Three Boring Words and Why They Matter to Your Retirement
Indexes, Benchmarks, and Tracking Error
When you hear the words index, benchmark, or tracking error, your eyes might glaze over—and we don't blame you. These aren't exactly thrilling conversation starters. But if you care about your pension (and you should), these three concepts quietly shape whether your retirement will be well-funded or at risk from poor planning and unmanaged climate risk.
So let's break it down.
Index: The Market's Measuring Stick
An index is like a big market menu. It's a list of companies or assets meant to represent a slice of the market, mimicking the makeup of benchmarks like the S&P 500, which tracks the 500 largest U.S. companies.
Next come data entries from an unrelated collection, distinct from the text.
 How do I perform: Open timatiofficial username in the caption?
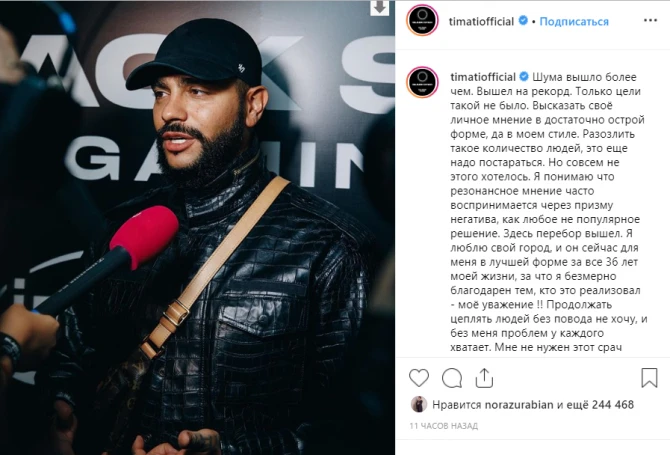click(x=483, y=77)
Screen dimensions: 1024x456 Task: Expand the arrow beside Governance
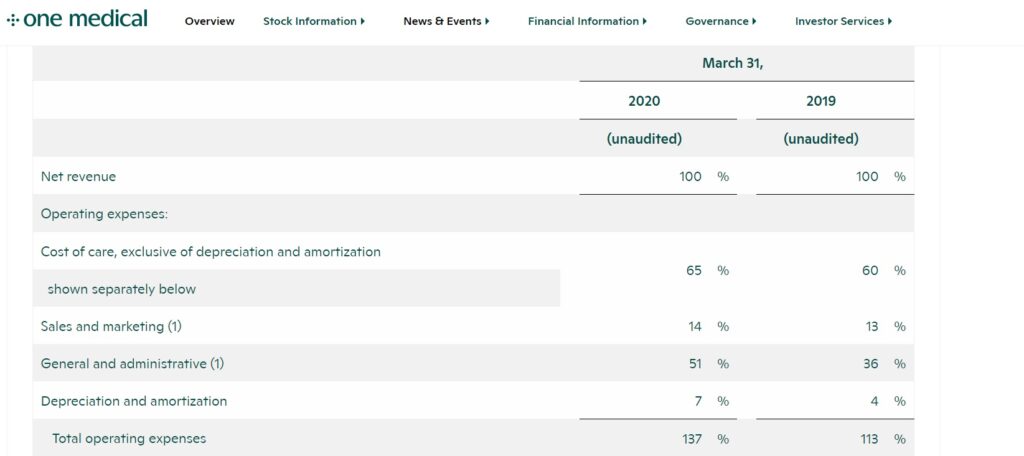pyautogui.click(x=754, y=21)
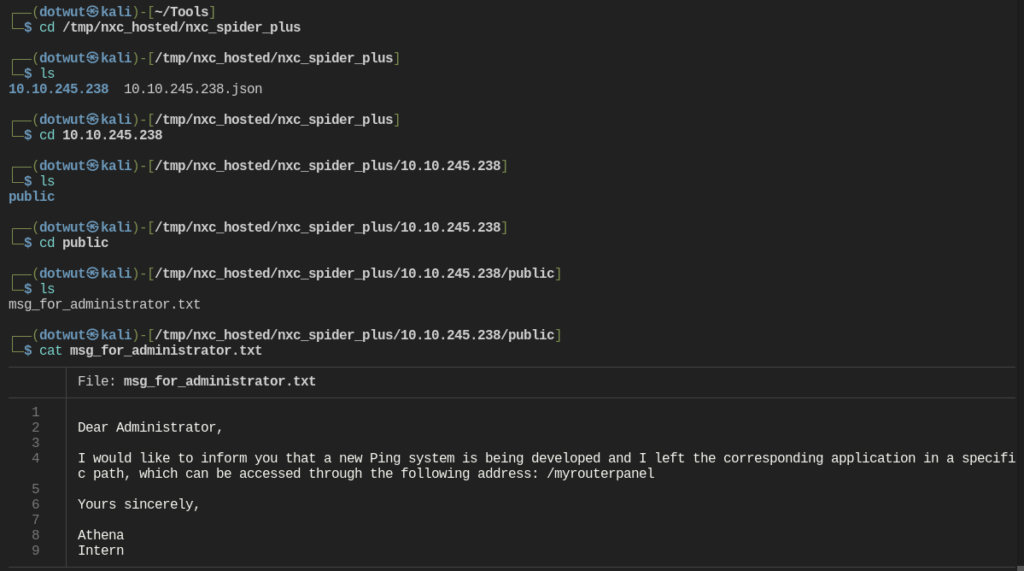Click the 10.10.245.238.json file in listing

(193, 89)
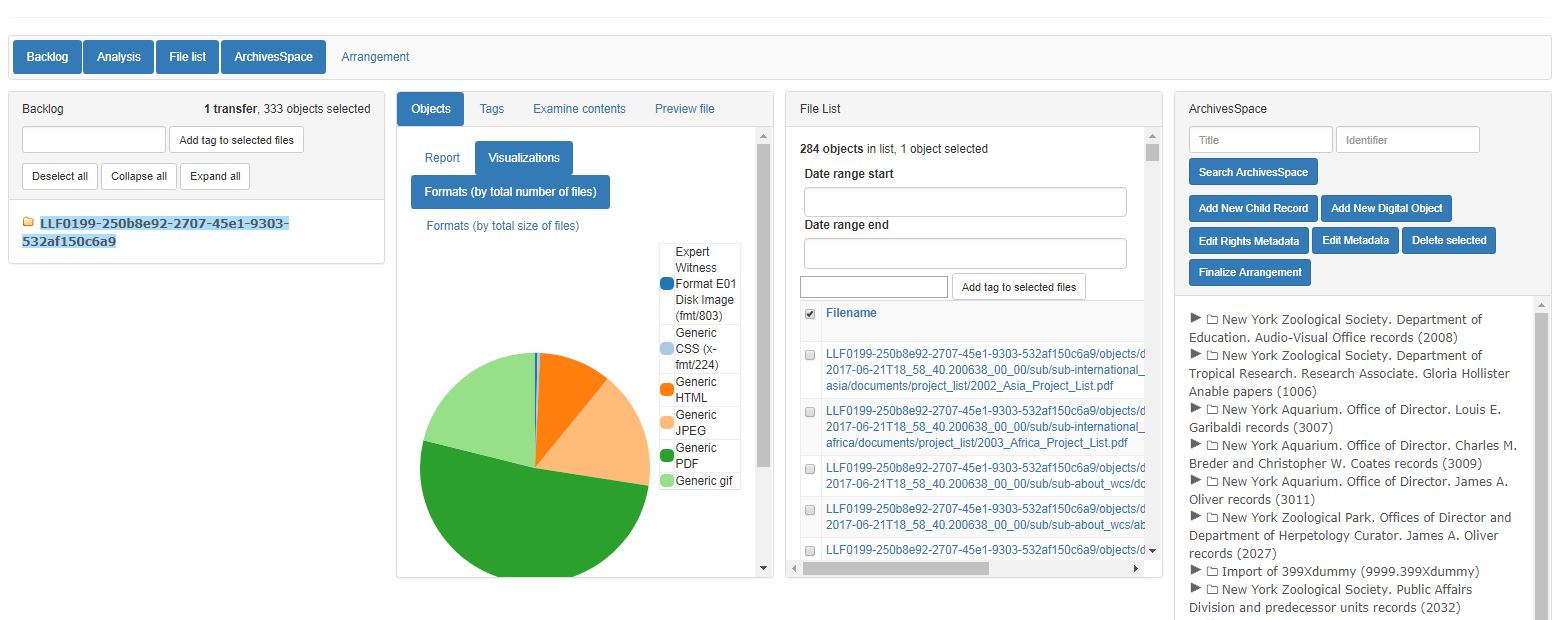Click the folder icon beside LLF0199 transfer
The image size is (1561, 620).
(x=28, y=223)
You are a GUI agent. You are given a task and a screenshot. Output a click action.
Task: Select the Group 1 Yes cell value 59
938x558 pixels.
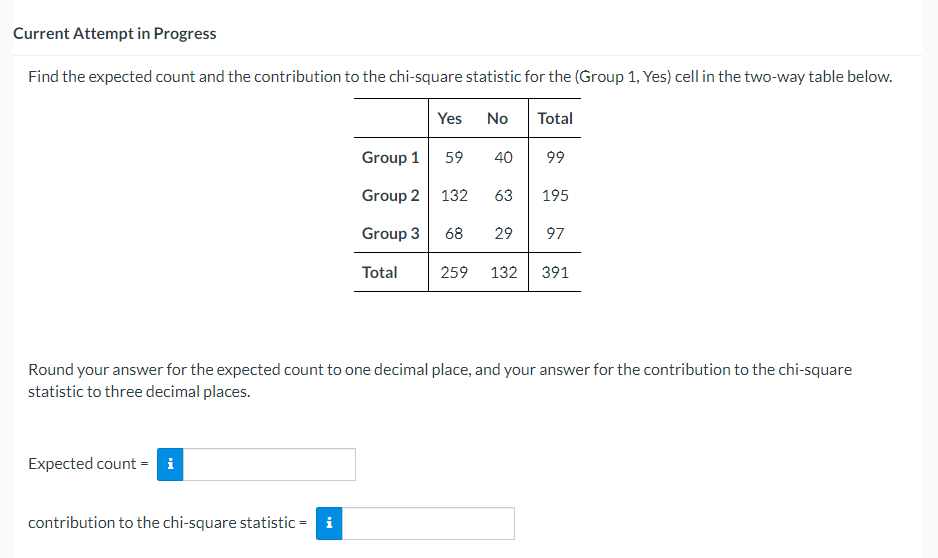454,157
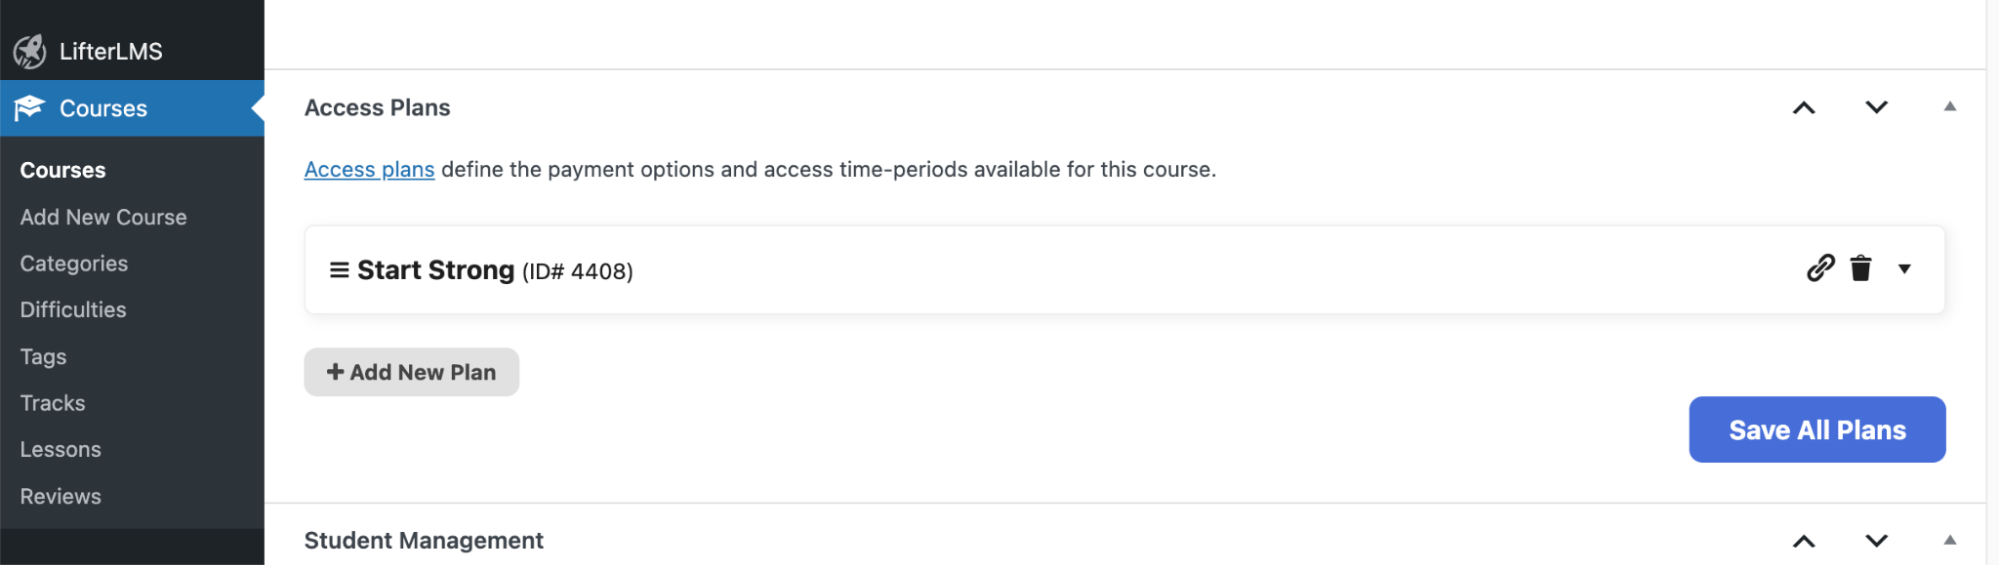Screen dimensions: 1999x566
Task: Collapse the Student Management panel triangle
Action: click(1949, 540)
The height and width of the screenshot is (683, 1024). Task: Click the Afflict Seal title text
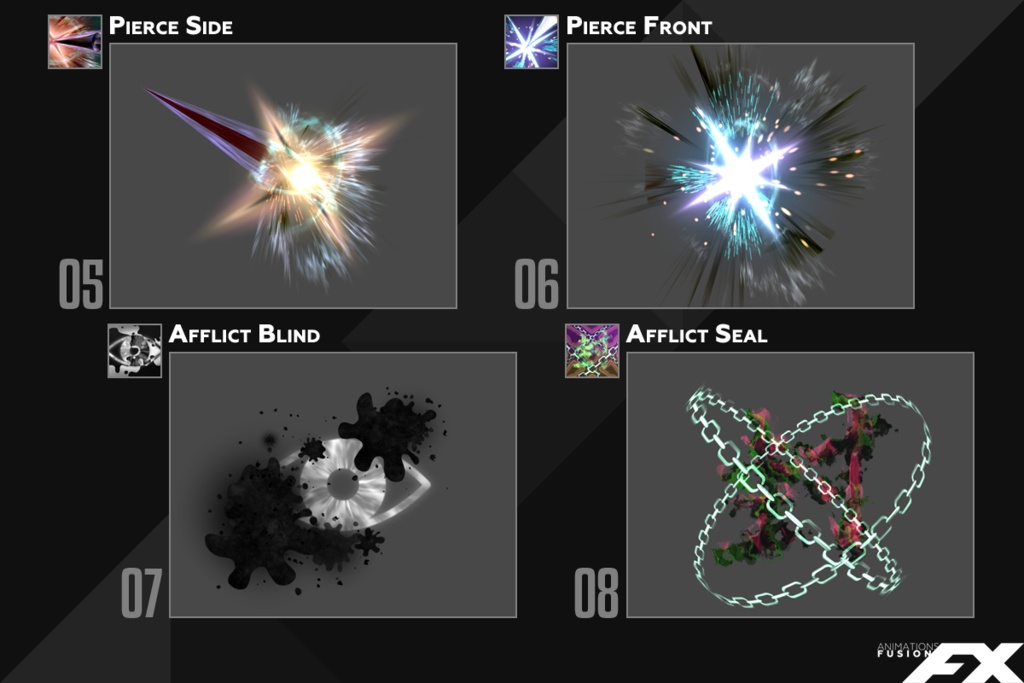(696, 334)
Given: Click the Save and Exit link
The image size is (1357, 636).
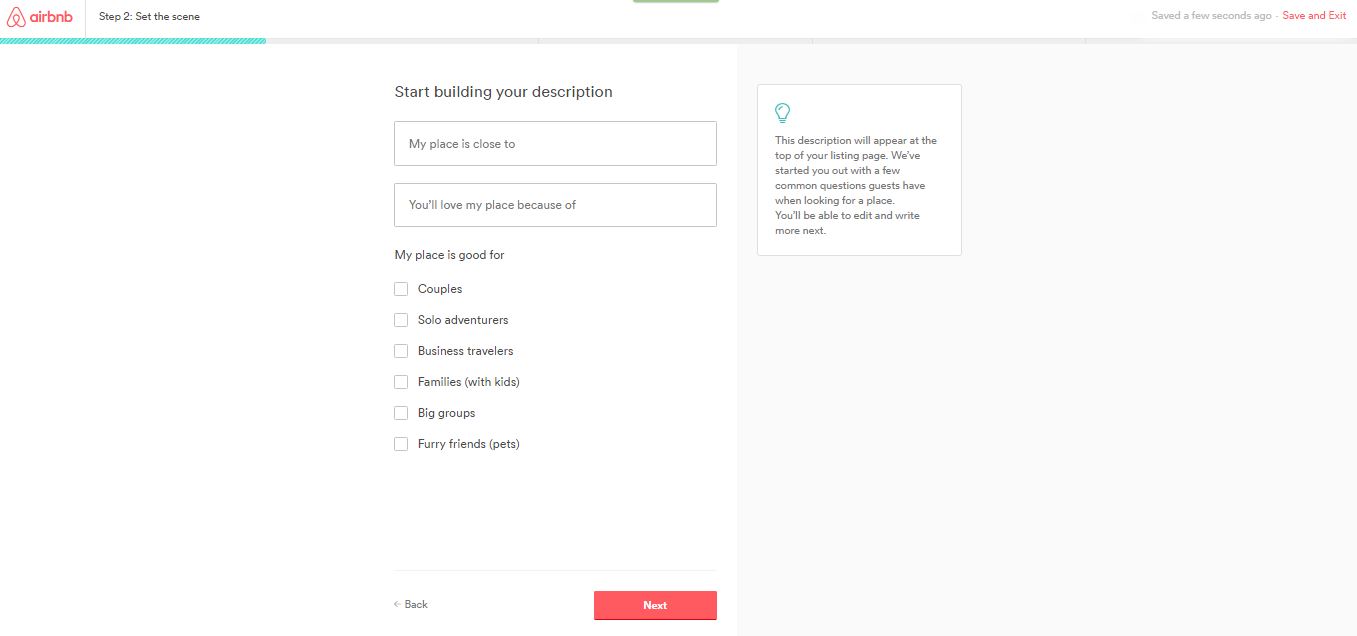Looking at the screenshot, I should [1314, 16].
Pension funds often direct investments by tracking an index. This keeps costs down and spreads risk across many companies. But here's the catch: most traditional indexes don't consider environmental or social impact. That means if high-emitting companies make up a big slice of the index, your retirement dollars could be funding climate pollution, even if your fund has a climate policy.
Benchmark: The Goalpost for Performance
A benchmark is what a fund compares itself against to see how it's doing. It's the standard. If your fund says, "We earned 8% this year," that only means something if you know what they were comparing themselves to.
The problem? If the benchmark is based on a carbon-heavy or outdated index, then even great performance may not mean progress. Pension funds need benchmarks that align with their climate goals and mission, not ones that lock them into business-as-usual.
Tracking Error: The Excuse Not to Change
Here's where it gets tricky. Tracking error measures how much a fund's performance deviates from its benchmark. A high tracking error means a fund is allowed to take more risk to outperform and possibly deviate from its benchmark.
But a low tracking error isn't always good news. It can mean a fund is clinging to the same polluting investments to stay close to the index, defeating the purpose of having climate commitments in the first place.
If the primary focus is on minimizing deviation from a benchmark, there might be less incentive for investment teams to explore new investment ideas, asset classes, or strategies that could potentially offer higher returns but would also likely increase tracking error.
Why This Matters to Your Retirement
Public pensions are built for the long haul. That means they must prudently evaluate risk metrics and long-term risks, like climate-related financial losses, and invest in a sustainable future. But if the tools they use (indexes, benchmarks, and tracking error) are stuck in the past, they can quietly undermine all that good intention.
You deserve to know:
What indexes is your fund using?
Does the benchmark match the fund's climate goals?
Is tracking error being used as a shield against managing the risk of climate change?
Understanding these terms helps stakeholders ask better questions, push for better policies, and protect the retirement future they've earned.
These three "boring" words can shape whether your pension is part of the climate solution or stuck funding the problem.